• _Problem requirements_
Calculate how many lines of the data hold "field". The answer consists of that number only.

• _Supplied data_
"""
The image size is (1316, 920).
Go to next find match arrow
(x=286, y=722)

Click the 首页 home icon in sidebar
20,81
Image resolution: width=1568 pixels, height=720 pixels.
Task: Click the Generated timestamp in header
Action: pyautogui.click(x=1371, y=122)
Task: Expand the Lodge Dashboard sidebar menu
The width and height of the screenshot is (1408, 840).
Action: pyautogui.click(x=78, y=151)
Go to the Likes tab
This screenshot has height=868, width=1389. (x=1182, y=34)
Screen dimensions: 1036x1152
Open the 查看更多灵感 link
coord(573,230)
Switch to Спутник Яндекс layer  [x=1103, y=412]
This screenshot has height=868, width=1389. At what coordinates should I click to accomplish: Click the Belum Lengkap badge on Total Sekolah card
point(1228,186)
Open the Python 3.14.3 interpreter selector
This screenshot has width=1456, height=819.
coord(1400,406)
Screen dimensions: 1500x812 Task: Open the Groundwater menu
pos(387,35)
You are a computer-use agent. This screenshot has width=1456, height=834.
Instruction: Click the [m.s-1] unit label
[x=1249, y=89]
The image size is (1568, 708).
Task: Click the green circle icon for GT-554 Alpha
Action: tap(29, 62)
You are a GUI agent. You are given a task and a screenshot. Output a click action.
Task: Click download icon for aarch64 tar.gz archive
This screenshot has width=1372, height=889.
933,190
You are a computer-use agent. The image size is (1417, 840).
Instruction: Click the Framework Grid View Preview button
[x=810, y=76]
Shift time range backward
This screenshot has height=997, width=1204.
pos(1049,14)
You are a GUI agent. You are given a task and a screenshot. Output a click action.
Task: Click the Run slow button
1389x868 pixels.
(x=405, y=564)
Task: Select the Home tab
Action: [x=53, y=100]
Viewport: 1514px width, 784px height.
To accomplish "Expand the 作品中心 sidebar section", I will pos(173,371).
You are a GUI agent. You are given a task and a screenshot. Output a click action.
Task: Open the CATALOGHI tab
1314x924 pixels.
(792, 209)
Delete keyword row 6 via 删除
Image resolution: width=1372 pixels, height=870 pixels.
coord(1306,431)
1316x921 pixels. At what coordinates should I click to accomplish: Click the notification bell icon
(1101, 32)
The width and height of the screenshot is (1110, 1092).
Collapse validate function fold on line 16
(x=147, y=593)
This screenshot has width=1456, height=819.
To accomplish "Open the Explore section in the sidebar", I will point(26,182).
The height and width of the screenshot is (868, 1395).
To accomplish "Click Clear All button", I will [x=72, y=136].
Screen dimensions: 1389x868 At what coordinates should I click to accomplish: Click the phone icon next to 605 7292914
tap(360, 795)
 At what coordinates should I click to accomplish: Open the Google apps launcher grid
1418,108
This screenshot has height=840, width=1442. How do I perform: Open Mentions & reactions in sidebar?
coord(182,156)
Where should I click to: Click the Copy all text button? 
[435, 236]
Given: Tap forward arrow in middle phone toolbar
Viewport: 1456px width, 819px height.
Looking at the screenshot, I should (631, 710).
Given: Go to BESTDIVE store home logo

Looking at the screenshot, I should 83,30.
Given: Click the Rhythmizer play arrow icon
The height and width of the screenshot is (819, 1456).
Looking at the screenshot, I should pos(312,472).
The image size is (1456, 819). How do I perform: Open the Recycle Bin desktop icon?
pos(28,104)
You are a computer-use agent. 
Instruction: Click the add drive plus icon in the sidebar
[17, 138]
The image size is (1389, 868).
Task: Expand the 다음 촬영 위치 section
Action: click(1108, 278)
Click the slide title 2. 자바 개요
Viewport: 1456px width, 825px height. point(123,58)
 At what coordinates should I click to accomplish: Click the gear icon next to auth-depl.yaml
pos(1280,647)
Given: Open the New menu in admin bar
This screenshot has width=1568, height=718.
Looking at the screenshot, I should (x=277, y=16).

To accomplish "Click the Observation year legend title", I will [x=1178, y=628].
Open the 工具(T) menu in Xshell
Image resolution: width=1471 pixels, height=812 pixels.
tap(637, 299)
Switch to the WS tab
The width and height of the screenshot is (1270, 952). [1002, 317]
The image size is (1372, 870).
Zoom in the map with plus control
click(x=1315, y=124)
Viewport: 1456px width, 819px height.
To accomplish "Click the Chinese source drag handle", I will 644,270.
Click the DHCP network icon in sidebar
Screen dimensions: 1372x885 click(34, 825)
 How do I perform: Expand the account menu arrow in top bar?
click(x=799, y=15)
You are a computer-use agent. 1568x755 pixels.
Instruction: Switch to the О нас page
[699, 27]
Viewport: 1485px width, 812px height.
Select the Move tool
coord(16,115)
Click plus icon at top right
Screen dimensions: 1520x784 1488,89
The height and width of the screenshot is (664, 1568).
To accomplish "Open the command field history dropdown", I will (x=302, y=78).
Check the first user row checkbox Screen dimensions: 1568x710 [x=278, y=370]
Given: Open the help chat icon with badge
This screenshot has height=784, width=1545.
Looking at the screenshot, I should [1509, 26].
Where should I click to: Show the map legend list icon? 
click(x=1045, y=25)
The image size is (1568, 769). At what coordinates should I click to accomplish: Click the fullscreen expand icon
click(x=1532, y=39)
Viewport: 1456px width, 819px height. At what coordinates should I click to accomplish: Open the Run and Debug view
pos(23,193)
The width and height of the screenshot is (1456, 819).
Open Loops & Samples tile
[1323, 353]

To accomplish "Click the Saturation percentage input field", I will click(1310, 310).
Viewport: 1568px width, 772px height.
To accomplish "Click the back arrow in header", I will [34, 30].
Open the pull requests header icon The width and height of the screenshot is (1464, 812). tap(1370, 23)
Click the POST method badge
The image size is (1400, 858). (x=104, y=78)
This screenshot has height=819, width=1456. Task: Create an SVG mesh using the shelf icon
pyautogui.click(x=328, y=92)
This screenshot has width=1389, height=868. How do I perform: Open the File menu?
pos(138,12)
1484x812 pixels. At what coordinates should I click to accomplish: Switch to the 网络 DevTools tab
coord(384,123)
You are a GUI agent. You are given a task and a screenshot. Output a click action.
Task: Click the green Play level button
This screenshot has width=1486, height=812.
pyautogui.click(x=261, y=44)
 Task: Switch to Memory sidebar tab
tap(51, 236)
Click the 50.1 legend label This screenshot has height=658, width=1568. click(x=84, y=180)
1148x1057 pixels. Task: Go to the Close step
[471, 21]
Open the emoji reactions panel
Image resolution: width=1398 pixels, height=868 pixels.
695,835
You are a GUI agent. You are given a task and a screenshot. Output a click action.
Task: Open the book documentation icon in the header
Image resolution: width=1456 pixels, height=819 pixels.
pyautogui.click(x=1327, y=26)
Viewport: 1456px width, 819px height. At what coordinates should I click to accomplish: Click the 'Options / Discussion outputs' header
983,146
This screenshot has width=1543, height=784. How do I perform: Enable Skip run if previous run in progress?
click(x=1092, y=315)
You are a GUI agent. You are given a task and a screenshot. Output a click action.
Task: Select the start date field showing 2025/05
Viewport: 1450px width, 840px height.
"""
• _Response to the task_
3